2012: The exasperated sigh of office workers across the world may soon become a thing of the past. In the name of increasing employee satisfaction and productivity, scientists have begun to research that most vexing of problems—the irritating cubicle neighbor. The New York Times reports:
Cubicle culture is already something of a punch line—how many ways can we find to annoy one another all day?—but lately the complaints are being heard by the right people, including managers and social scientists. Companies are redesigning offices, piping in special background noise to improve the acoustics and bringing in engineers to solve volume issues. “Sound masking” has become a buzz phrase.
Scientists, for their part, are measuring the unhappiness and the lower productivity of distracted workers. After surveying 65,000 people over the past decade in North America, Europe, Africa and Australia, researchers at the University of California, Berkeley, report that more than half of office workers are dissatisfied with the level of “speech privacy,” making it the leading complaint in offices everywhere.

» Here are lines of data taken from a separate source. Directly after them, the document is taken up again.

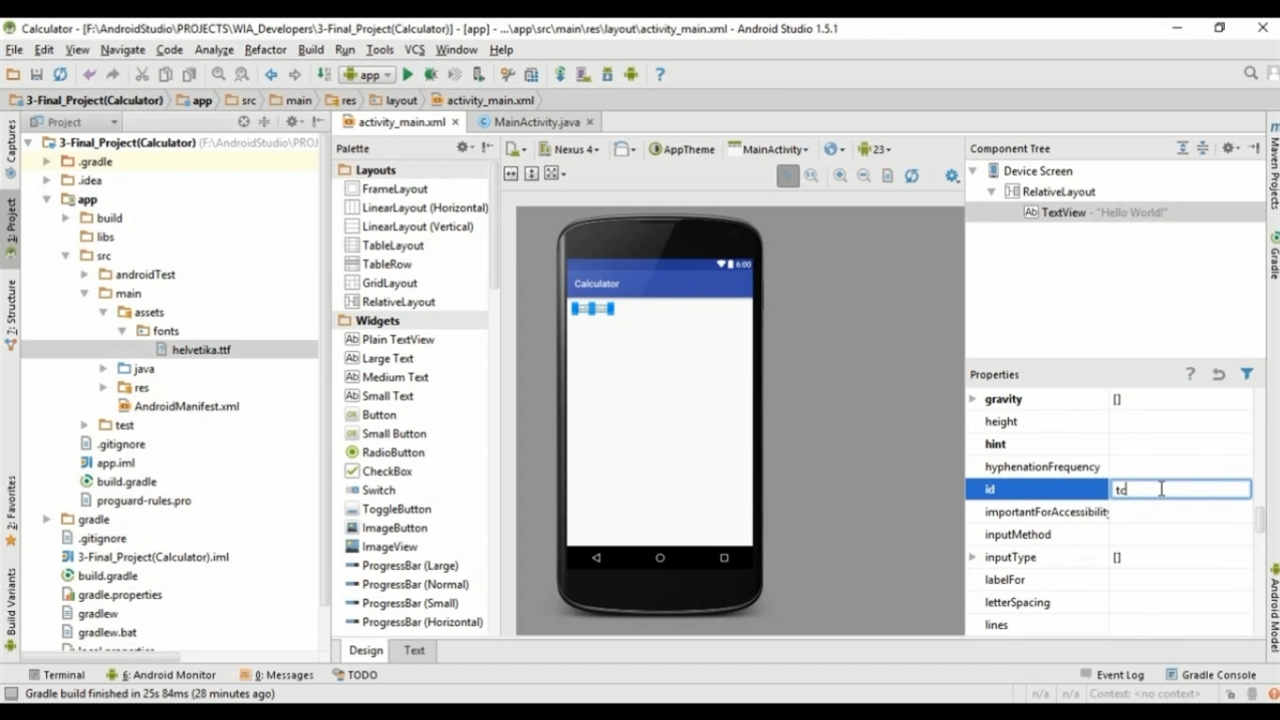
Task: Click the Cut scissors icon
Action: [142, 75]
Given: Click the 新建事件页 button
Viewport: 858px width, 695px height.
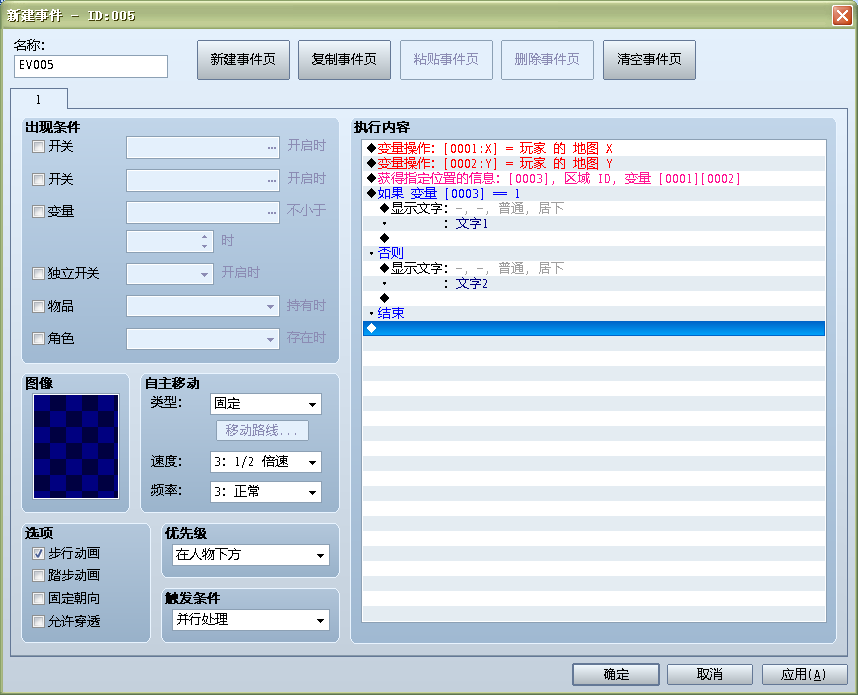Looking at the screenshot, I should click(243, 59).
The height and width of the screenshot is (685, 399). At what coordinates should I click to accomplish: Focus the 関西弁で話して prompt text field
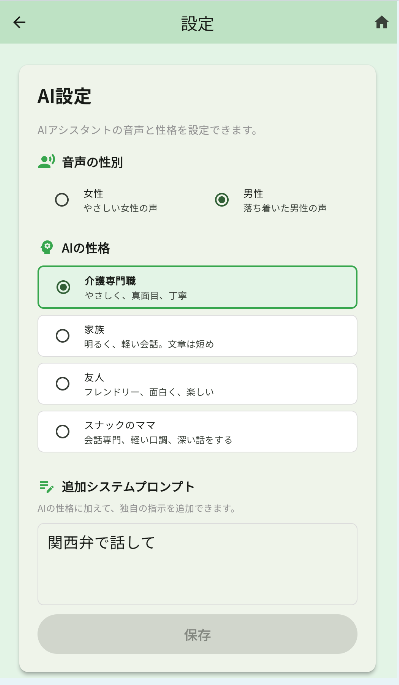click(198, 564)
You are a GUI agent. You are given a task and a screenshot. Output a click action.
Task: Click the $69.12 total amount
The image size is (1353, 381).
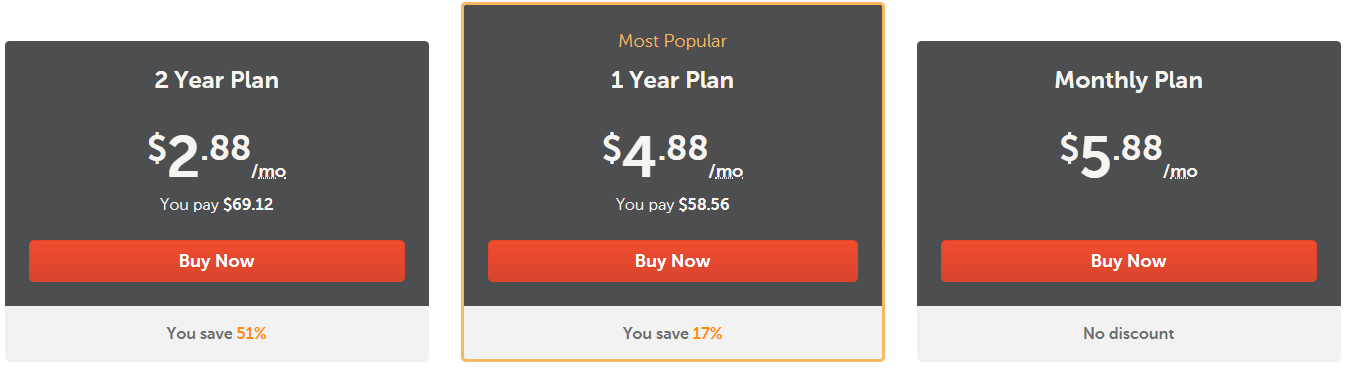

1853: A clerk in the law-office setting of Bartleby, the Scrivener, Herman Melville’s ode to the absurdity of the workplace, managed to be a nuisance to his colleagues even without the benefit of modern professional accoutrements. Here, the lawyer who narrates the story recounts one of his most annoying employees:
The difficulty was, he was apt to be altogether too energetic. There was a strange, inflamed, flurried, flighty recklessness of activity about him. He would be incautious in dipping his pen into his inkstand. All his blots upon my documents, were dropped there after twelve o’clock, meridian. Indeed, not only would he be reckless and sadly given to making blots in the afternoon, but some days he went further and was rather noisy. At suck times, too, his face flamed with augmented blazonry, as if cannel coal had been heaped on anthracite. He made an unpleasant racket with his chair; spilled his sand-box; in mending his pens, impatiently split them all to pieces, and threw them on the floor in a sudden passion; stood up and leaned over his table, boxing his papers about in a most indecorous manner, very sad to behold in an elderly man like him.